Temasek, he said, also made a conflicting move. While telling the SEC that Sattel and iTV are immaterial assets, Temasek’s representative, S Iswaran, said on January 23 that Temasek has no plan to divest Shin’s stakes in the two companies.

Obviously, without the tender offer, minor shareholders of Sattel and iTV are not eligible to the same rights given to Shin shareholders, he said.

He also pointed out that Temasek does not intend to buy AIS shares, because the tender price it is quoting, Bt72.31, is too low to attract sellers, when compared to the market price of more than Bt100.
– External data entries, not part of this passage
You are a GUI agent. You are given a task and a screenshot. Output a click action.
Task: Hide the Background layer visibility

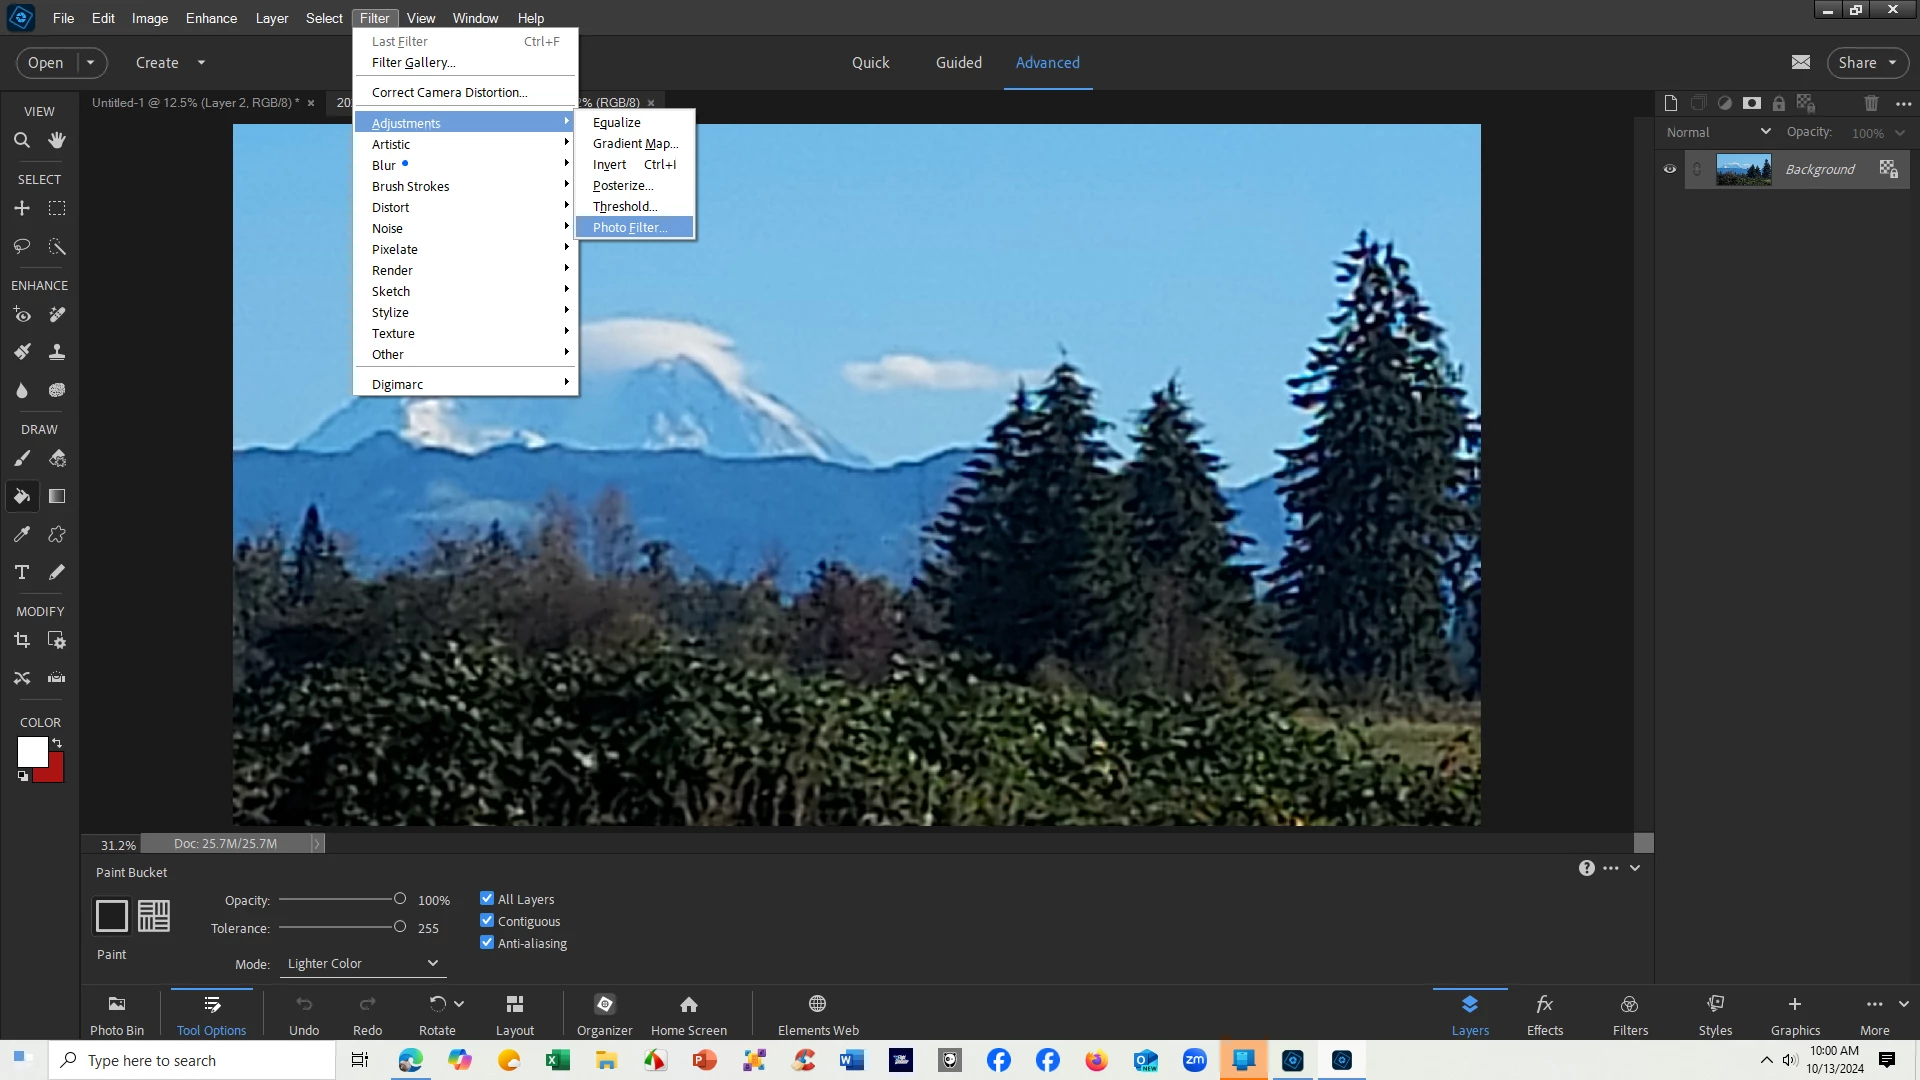click(1669, 169)
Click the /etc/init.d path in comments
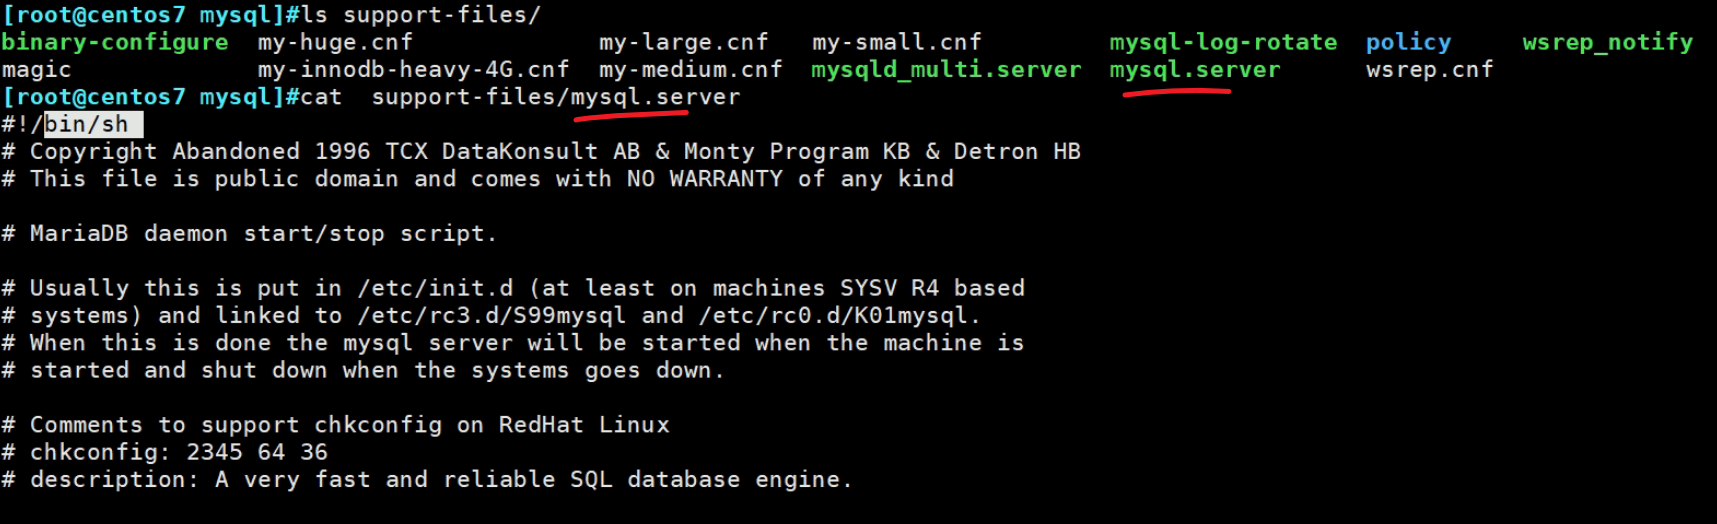The width and height of the screenshot is (1717, 524). click(x=435, y=288)
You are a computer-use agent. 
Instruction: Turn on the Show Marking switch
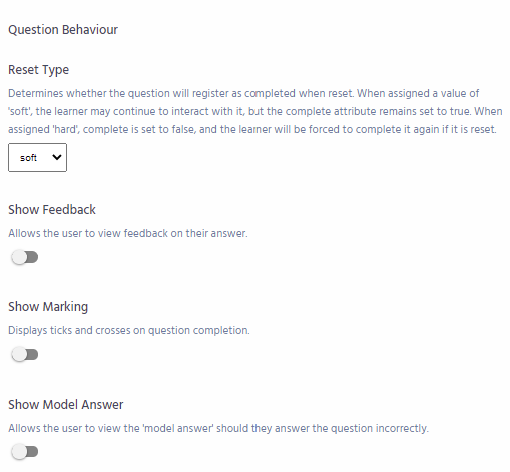[x=25, y=354]
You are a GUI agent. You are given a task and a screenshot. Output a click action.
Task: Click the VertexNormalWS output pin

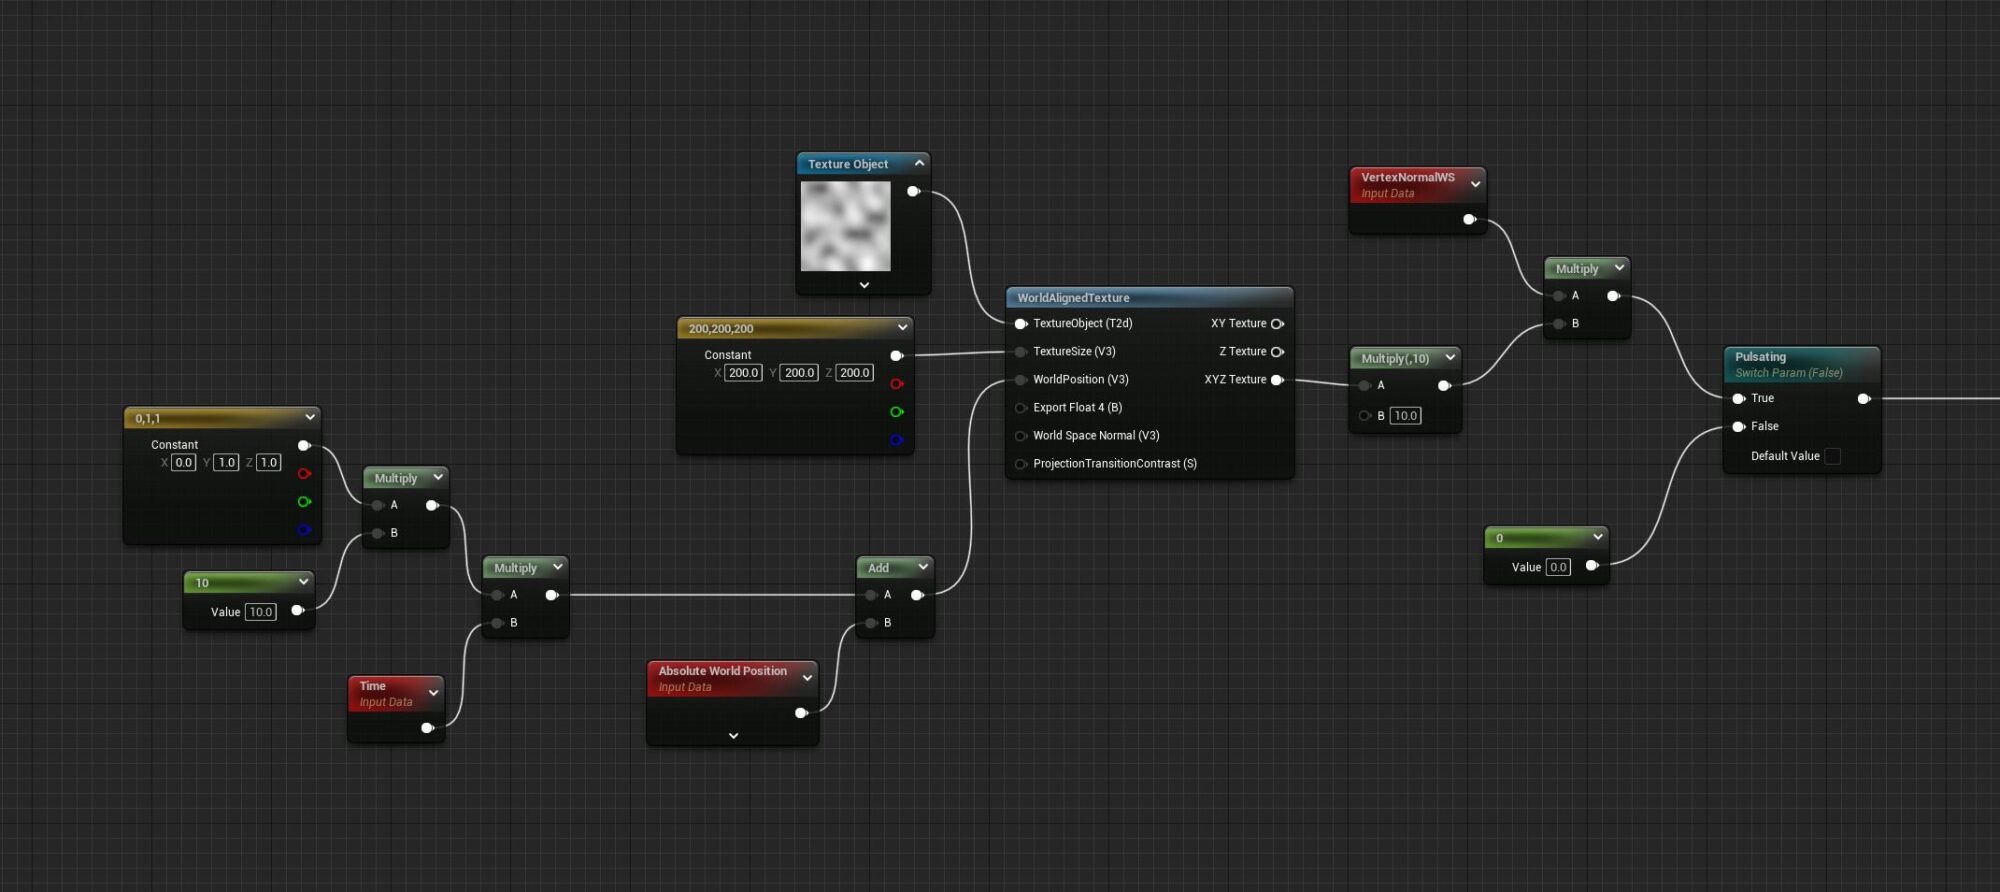pyautogui.click(x=1469, y=219)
“If the tender price were based on the market price, Shin’s share price would have been Bt35,” he said. As Shin shares are being sold at Bt49.25, there is a need to adjust down the price of AIS, he said.

The opposition also questioned Thaksin’s morality in coming up with complicated deals involving the establishment of a number of nominees to ensure that Shin’s foreign ownership does not exceed the statutory limit of 49 per cent.

“As the prime minister, if you think that the [alien business] law is appropriate, why do you have to be so evasive? If you think the law is unfair, why not propose legal amendments to legalise a higher foreign ownership limit?” Korn asked.